[Collected data]
* * * * * * *

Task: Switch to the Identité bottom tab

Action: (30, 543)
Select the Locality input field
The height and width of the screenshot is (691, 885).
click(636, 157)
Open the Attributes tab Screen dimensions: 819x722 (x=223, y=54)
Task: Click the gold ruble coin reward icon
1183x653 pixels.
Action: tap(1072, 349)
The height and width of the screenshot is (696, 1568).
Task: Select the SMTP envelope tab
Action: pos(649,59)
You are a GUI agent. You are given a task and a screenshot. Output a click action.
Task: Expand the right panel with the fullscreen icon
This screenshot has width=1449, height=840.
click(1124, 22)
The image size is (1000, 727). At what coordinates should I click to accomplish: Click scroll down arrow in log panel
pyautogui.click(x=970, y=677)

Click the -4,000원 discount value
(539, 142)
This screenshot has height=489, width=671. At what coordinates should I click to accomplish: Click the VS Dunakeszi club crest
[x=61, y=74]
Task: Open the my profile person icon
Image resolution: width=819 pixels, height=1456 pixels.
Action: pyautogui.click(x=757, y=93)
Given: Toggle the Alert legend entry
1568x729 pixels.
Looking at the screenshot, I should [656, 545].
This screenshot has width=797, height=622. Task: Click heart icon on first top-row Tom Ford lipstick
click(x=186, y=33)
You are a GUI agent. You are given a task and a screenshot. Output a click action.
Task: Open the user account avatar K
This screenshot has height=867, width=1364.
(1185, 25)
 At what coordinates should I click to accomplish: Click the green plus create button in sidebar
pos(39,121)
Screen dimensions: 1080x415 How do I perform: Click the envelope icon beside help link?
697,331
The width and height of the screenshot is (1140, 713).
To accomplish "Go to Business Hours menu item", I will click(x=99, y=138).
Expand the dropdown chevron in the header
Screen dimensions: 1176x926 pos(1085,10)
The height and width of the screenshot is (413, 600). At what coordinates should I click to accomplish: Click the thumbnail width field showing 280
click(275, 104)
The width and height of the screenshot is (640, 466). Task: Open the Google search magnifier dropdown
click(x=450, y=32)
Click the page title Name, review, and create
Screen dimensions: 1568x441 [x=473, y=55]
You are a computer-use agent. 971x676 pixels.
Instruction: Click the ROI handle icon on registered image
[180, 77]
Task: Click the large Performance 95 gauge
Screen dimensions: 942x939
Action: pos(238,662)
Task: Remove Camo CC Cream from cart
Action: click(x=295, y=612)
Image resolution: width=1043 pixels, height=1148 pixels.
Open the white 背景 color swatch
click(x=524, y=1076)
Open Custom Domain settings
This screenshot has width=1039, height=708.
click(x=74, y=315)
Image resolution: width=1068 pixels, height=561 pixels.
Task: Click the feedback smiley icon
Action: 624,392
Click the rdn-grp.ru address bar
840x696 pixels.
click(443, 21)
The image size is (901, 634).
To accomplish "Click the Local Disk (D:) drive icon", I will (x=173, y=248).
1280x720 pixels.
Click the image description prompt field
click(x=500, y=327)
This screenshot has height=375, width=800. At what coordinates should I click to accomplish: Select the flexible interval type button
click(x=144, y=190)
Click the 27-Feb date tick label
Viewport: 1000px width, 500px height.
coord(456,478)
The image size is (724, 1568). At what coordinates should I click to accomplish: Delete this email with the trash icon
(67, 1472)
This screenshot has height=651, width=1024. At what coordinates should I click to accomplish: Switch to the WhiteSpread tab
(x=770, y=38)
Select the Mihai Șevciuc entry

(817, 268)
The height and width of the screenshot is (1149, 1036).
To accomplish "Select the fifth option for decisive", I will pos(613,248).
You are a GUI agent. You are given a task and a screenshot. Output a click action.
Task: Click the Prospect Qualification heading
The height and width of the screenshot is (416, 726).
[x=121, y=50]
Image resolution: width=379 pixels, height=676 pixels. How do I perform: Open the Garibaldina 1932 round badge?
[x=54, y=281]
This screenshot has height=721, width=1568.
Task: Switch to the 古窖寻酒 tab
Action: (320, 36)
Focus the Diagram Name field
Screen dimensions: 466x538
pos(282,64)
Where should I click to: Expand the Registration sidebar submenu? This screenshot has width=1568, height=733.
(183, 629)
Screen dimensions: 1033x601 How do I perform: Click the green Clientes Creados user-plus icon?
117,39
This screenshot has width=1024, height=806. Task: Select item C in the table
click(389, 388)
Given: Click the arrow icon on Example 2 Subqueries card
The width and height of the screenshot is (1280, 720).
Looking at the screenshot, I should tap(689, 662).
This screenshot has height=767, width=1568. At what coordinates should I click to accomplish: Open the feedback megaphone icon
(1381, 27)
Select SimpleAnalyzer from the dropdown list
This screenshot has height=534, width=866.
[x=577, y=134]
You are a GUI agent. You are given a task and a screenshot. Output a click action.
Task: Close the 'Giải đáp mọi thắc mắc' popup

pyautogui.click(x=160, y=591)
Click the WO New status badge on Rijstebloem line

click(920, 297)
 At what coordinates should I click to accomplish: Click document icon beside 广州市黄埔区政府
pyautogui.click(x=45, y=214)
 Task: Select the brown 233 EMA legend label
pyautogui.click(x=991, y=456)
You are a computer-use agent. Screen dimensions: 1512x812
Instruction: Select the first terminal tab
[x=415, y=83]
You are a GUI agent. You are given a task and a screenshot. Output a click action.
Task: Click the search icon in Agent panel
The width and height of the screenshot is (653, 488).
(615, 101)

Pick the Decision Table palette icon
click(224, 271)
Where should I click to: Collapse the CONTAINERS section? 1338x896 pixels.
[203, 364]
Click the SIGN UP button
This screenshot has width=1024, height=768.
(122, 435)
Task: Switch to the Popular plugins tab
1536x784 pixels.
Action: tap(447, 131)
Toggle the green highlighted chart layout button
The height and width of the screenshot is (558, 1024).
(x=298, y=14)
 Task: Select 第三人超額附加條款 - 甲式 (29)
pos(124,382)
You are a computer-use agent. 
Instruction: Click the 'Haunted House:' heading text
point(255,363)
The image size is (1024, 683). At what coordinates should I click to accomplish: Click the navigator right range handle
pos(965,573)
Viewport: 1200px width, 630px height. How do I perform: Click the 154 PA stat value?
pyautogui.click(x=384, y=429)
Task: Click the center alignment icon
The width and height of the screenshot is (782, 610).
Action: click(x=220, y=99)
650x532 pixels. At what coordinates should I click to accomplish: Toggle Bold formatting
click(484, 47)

* * * * * * *

▶ [PROBLEM TO WORK ON]
A single number is the expected answer: how many lines of the records above contain the word "will".

▶ [ANSWER TO THE EXERCISE]
3